Free Press: ACT’s regular bulletin
Free Press
ACT’s regular
bulletin
Biddy the Cheesemaker
Biddy is a world
famous cheesemaker who has won international prizes for her
cheeses produced in Eketahuna. She has also become a pin up
victim of regulatory excess, with her business crippled by
regulatory fees taking 40 per cent of her revenue. In this weekend’s Sunday-Star tete-a-tete
against Labour’s Jacinda Ardern, David Seymour highlights
how excessive regulation achieves little for food safety but
cripples successful small businesses.
More
Regulatory Challenge
In the
House this week David Seymour questioned Commerce Minister
Paul Goldsmith on why peer-to-peer lenders are facing so
much regulatory headwind in New Zealand, with one facing
large and unnecessary court costs to defend innovative
business practice. The Ministers answers (in this story) show that part of the
problem is the Minister responsible receives conflicting
advice on the law from the Commerce Commission, Ministry for
Business Innovation and Employment, and Financial Markets
Authority, and feels unable to act when one of them takes a
business to court in spite of the others.
Peer-to-Peer
Lending
Peer to peer lending is
big business in the U.S. and U.K. with businesses such as
Ratesetter in the UK and Lending Club in the US facilitating
billions of pounds and dollars worth of peer-to-peer
lending. The simple concept is that online platforms cut
out the middle man, allowing investors to furnish loans to
borrowers online.
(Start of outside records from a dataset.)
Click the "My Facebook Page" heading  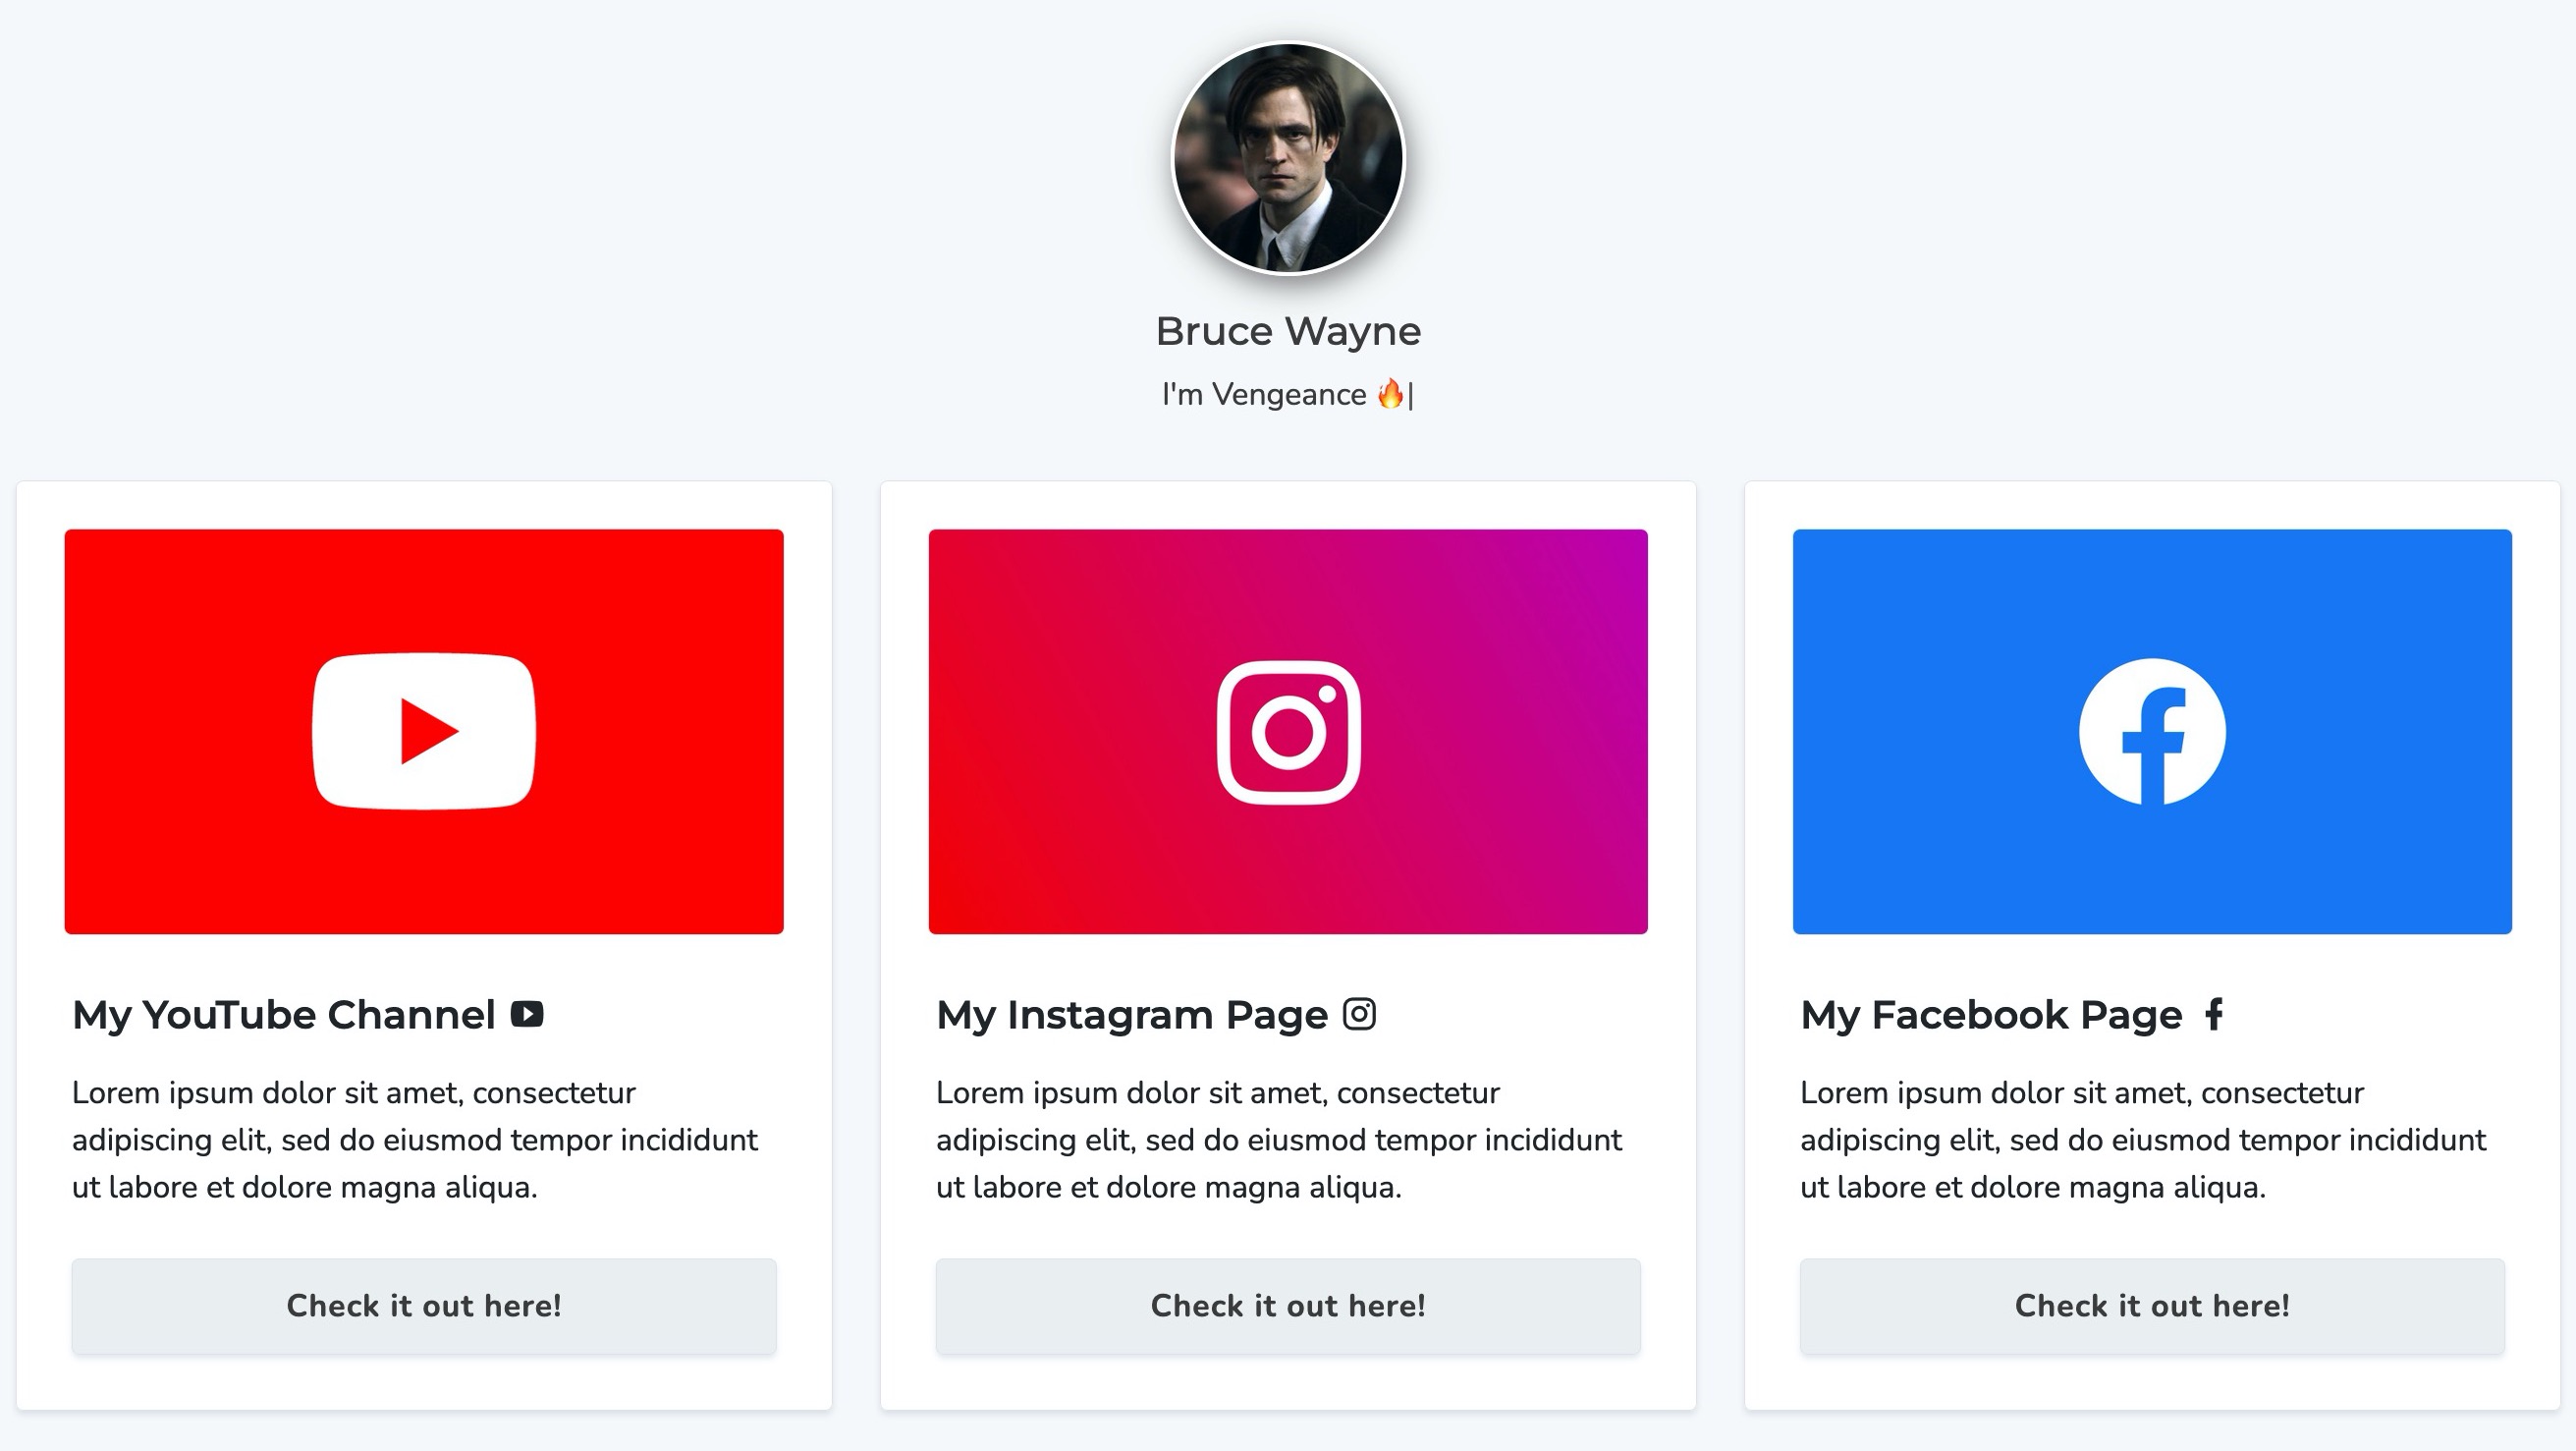(1991, 1014)
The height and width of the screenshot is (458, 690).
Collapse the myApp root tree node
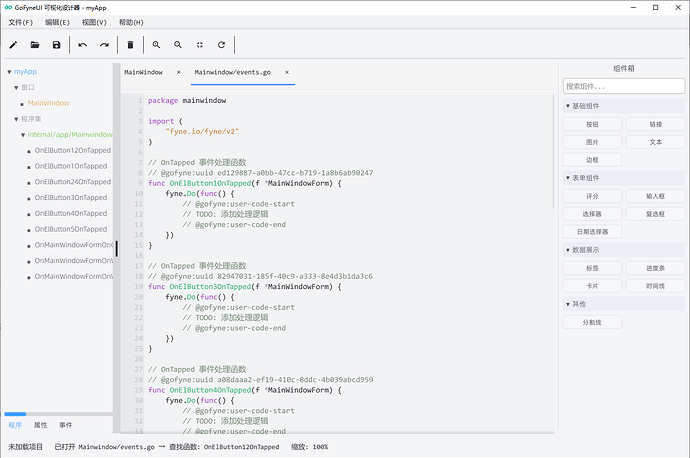coord(9,72)
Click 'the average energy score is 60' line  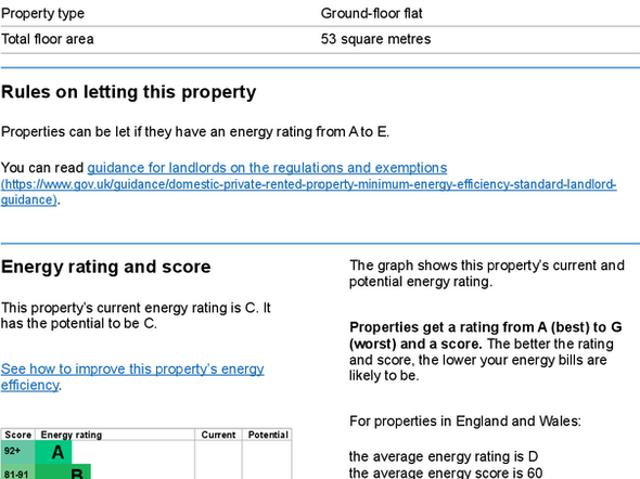[x=446, y=473]
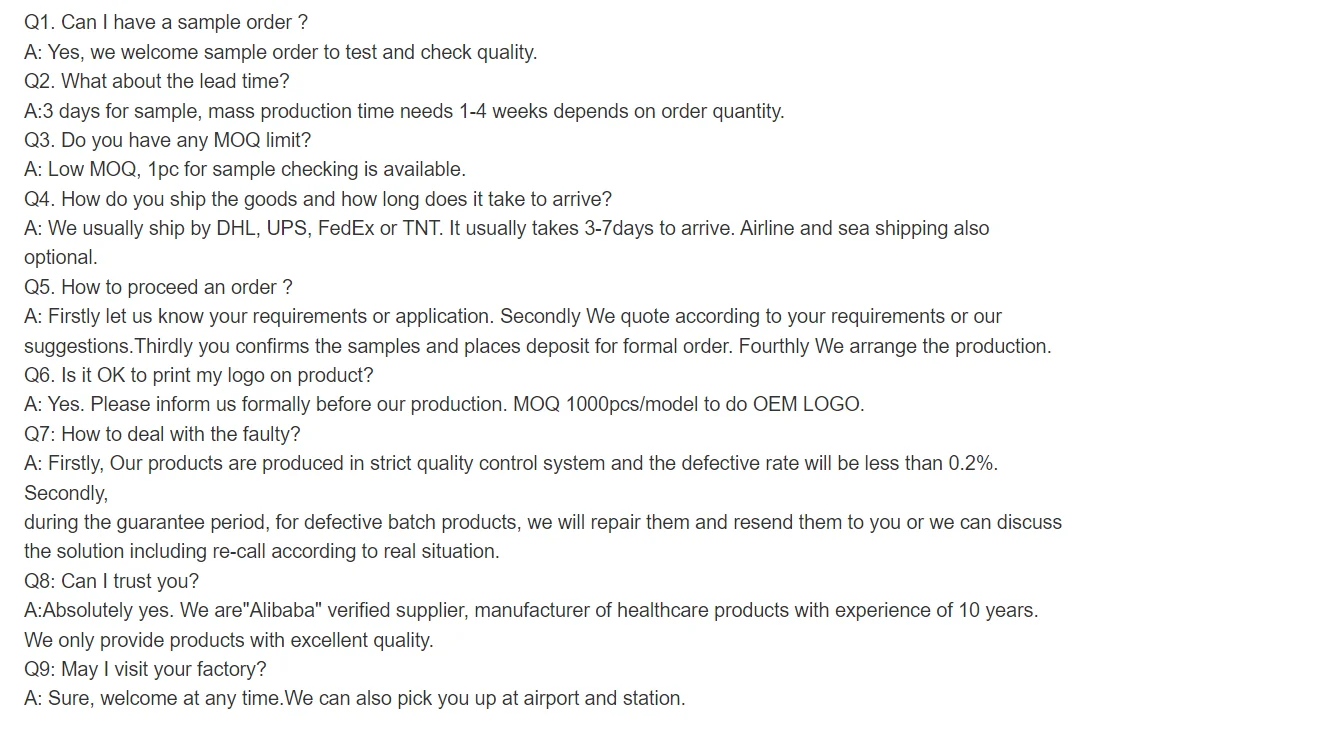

In New Zealand, Harmoney, Squirrel Money,
Pledge Me, and Lending Crowd have been approved by the
Financial Markets Authority as peer-to-peer lenders, but
they are facing severe and unnecessary regulatory
challenge.
The Technical Problem and its
Solution
In an effort to
protect vulnerable borrowers, lenders are not allowed to
charge fees to borrowers beyond the reasonable costs of
arranging a loan. Online peer-to-peer lenders aim to get
fees down to zero, so they can reasonably charge nothing for
their services, but the costs of building such a website are
large, with 45 engineers working to build Harmoney.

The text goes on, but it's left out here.